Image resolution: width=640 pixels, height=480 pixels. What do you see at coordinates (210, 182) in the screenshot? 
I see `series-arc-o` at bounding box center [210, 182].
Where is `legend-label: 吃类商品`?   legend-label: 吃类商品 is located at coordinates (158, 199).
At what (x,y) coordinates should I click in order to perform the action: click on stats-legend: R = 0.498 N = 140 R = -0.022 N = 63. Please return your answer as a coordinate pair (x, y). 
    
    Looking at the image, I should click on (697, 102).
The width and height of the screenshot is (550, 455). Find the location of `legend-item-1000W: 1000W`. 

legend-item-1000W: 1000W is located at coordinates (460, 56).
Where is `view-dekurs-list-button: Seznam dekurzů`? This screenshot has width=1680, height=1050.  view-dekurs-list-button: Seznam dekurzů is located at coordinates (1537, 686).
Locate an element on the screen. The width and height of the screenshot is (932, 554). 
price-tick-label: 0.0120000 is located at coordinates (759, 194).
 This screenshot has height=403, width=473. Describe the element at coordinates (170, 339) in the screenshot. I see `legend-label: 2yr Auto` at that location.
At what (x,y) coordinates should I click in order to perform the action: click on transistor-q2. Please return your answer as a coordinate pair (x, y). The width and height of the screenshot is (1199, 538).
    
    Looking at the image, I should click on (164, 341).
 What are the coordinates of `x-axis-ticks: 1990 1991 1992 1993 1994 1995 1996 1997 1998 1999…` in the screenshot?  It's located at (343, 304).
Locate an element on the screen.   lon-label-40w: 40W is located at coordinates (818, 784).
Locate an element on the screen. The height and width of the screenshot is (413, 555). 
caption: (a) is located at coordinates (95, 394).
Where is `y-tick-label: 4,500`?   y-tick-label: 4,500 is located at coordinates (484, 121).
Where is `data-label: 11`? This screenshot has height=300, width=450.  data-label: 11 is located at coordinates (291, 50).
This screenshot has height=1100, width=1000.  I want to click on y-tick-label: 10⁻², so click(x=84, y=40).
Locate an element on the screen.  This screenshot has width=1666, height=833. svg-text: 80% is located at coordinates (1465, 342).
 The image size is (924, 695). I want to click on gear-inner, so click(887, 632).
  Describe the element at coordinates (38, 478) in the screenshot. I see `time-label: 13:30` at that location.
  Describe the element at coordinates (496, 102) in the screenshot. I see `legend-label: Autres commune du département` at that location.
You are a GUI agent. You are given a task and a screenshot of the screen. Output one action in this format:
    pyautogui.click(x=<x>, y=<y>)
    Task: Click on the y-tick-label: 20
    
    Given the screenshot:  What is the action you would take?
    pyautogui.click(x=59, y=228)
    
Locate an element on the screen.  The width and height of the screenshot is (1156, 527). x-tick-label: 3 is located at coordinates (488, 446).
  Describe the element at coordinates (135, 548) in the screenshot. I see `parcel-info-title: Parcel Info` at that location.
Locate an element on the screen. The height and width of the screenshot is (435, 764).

§ **What you are asked to do**:
Rewrite the data above, replacing every "Locate an element on the screen" with "Identify an element on the screen" and keeping everything else the same.

§ **Final answer**:
Image resolution: width=640 pixels, height=480 pixels. What do you see at coordinates (210, 182) in the screenshot? 
I see `series-arc-o` at bounding box center [210, 182].
Where is `legend-label: 吃类商品`?   legend-label: 吃类商品 is located at coordinates (158, 199).
At what (x,y) coordinates should I click in order to perform the action: click on stats-legend: R = 0.498 N = 140 R = -0.022 N = 63. Please return your answer as a coordinate pair (x, y). 
    
    Looking at the image, I should click on (697, 102).
The width and height of the screenshot is (550, 455). Find the location of `legend-item-1000W: 1000W`. 

legend-item-1000W: 1000W is located at coordinates (460, 56).
Where is `view-dekurs-list-button: Seznam dekurzů`? This screenshot has width=1680, height=1050.  view-dekurs-list-button: Seznam dekurzů is located at coordinates (1537, 686).
Identify an element on the screen. The width and height of the screenshot is (932, 554). 
price-tick-label: 0.0120000 is located at coordinates (759, 194).
 This screenshot has height=403, width=473. Describe the element at coordinates (170, 339) in the screenshot. I see `legend-label: 2yr Auto` at that location.
At what (x,y) coordinates should I click in order to perform the action: click on transistor-q2. Please return your answer as a coordinate pair (x, y). The width and height of the screenshot is (1199, 538).
    
    Looking at the image, I should click on (164, 341).
 What are the coordinates of `x-axis-ticks: 1990 1991 1992 1993 1994 1995 1996 1997 1998 1999…` in the screenshot?  It's located at (343, 304).
Identify an element on the screen.   lon-label-40w: 40W is located at coordinates (818, 784).
Identify an element on the screen. The height and width of the screenshot is (413, 555). 
caption: (a) is located at coordinates (95, 394).
Where is `y-tick-label: 4,500`?   y-tick-label: 4,500 is located at coordinates (484, 121).
Where is `data-label: 11`? This screenshot has height=300, width=450.  data-label: 11 is located at coordinates (291, 50).
This screenshot has height=1100, width=1000.  I want to click on y-tick-label: 10⁻², so click(x=84, y=40).
Identify an element on the screen.  This screenshot has width=1666, height=833. svg-text: 80% is located at coordinates (1465, 342).
 The image size is (924, 695). I want to click on gear-inner, so click(887, 632).
  Describe the element at coordinates (38, 478) in the screenshot. I see `time-label: 13:30` at that location.
  Describe the element at coordinates (496, 102) in the screenshot. I see `legend-label: Autres commune du département` at that location.
You are a GUI agent. You are given a task and a screenshot of the screen. Output one action in this format:
    pyautogui.click(x=<x>, y=<y>)
    Task: Click on the y-tick-label: 20
    
    Given the screenshot:  What is the action you would take?
    pyautogui.click(x=59, y=228)
    
Identify an element on the screen.  The width and height of the screenshot is (1156, 527). x-tick-label: 3 is located at coordinates (488, 446).
  Describe the element at coordinates (135, 548) in the screenshot. I see `parcel-info-title: Parcel Info` at that location.
Identify an element on the screen. The height and width of the screenshot is (435, 764).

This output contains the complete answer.